A copy of the European Commission's press release is available here.

4. Access all areas: European Commission publishes Website Accessibility Directive

The European Commission has published a proposed Directive on the accessibility of public sector bodies' websites, introducing mandatory EU standardised accessibility features.

The public sector bodies affected would include those that allow the public to apply for passports or driving licences, conduct income tax calculations, enrol with universities and submit benefits claims. However, the proposal would leave it possible for Member States to be able to go beyond what the Directive prescribes and require additional public sector bodies offering other services via their websites to adhere to the rules.

Web-accessibility refers to principles and techniques to be observed when constructing websites, in order to render the content of those websites accessible to all users, in particular, those with disabilities.

In accordance with the proposed new Directive, Member States must take necessary measures to ensure that the content of the websites of public bodies providing certain services are made accessible in a consistent and adequate way for users' perception, operation and understanding. The Directive requires compliance harmonised accessibility standards.
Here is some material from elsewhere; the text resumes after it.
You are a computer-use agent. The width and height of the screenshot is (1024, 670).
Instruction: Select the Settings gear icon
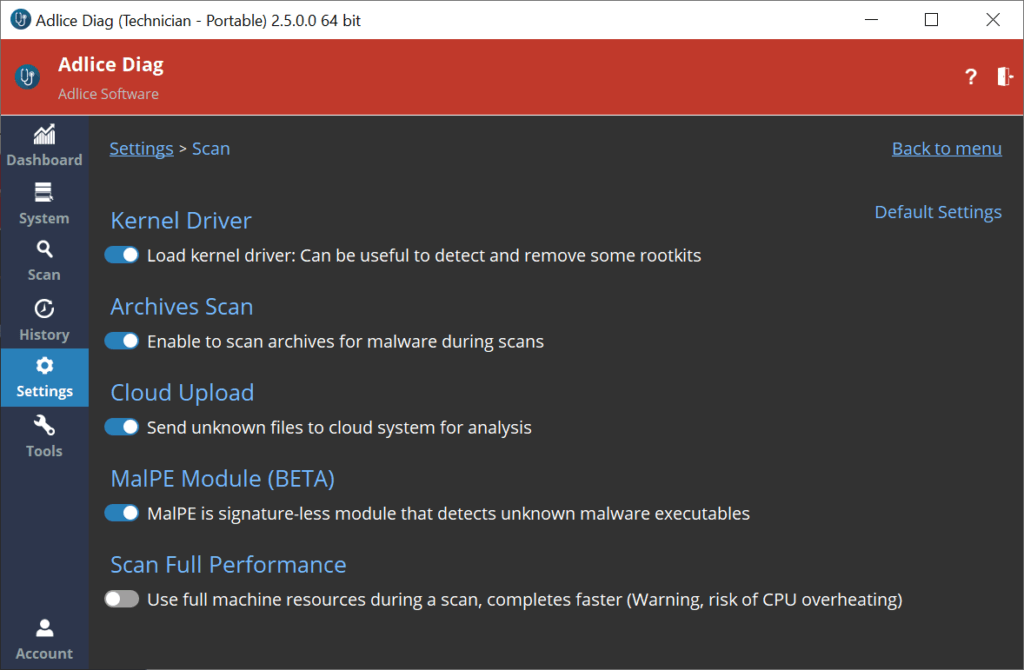pos(44,366)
A European standard that includes web accessibility based on internationally recognised and technology-neutral guidelines is already under development within the “European Commission Mandate 376” — and could be available as early as 2014. A harmonised standard for the purposes of conformity with the Directive will then be developed. Websites falling within the scope of the Directive must comply with the harmonised standard once developed and published in the Official Journal. Failing development of such standard, websites must conform to the European standard or failing that, to the parts of the ISO/IEC 40500:2012 covering the Success Criteria and Conformance Requirements for Level AA conformance.

Although 21 Member States already have national laws or measures on web accessibility, for example the Equality Act 2010 in the UK, Member States would have to put national rules and regulations in place by 30 June 2014 to implement the proposed Directive.
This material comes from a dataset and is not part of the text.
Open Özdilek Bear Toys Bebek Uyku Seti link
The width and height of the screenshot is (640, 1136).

A copy of the proposed Directive is available here.

5. Mis-Communication? UK Parliamentary Committee criticises proposed Communications Data Bill

The Joint Parliamentary Committee tasked with considering the UK Government's proposed new Communications Data Bill has published its report, in which it criticises the proposals.

In June 2012, the Home Office published a new Communications Data Bill to enable authorities to monitor internet communications "to maintain the ability of the law enforcement and intelligence agencies to access vital communications data under strict safeguards to protect the public, subject to scrutiny of draft clauses". A Joint Parliamentary Committee was tasked with reviewing the proposals and publishing its report by the end of 2012.

The Committee's report has now been published, and is critical of the proposals. In its report, the Joint Committee accepts that there is a case for legislation to provide law enforcement agencies with some further access to communications data, but believes that the draft Bill pays insufficient attention to the duty to respect the right to privacy, and goes much further than it needs to or should for the purpose of providing necessary and justifiable official access to communications data.

In particular, the Committee believes that Clause 1 of the proposed Bill should be narrowed so that the Secretary of State's powers to issue orders are limited to those categories of data for which a case can now be made. The Committee also recommends amending the definition of "communications data", which it acknowledges does not satisfy current needs because the definition was developed at a time when telephony records were considered to be of more immediate interest to investigators than a person's usage of the Internet.

Since publication of the report, the Prime Minister's spokesperson has said that the Prime Minister remains committed to giving police and security services new powers to monitor internet activity. It remains to be seen if and how the Bill now progresses through the legislative process.

A copy of the Joint Parliamentary Committee's report is available here.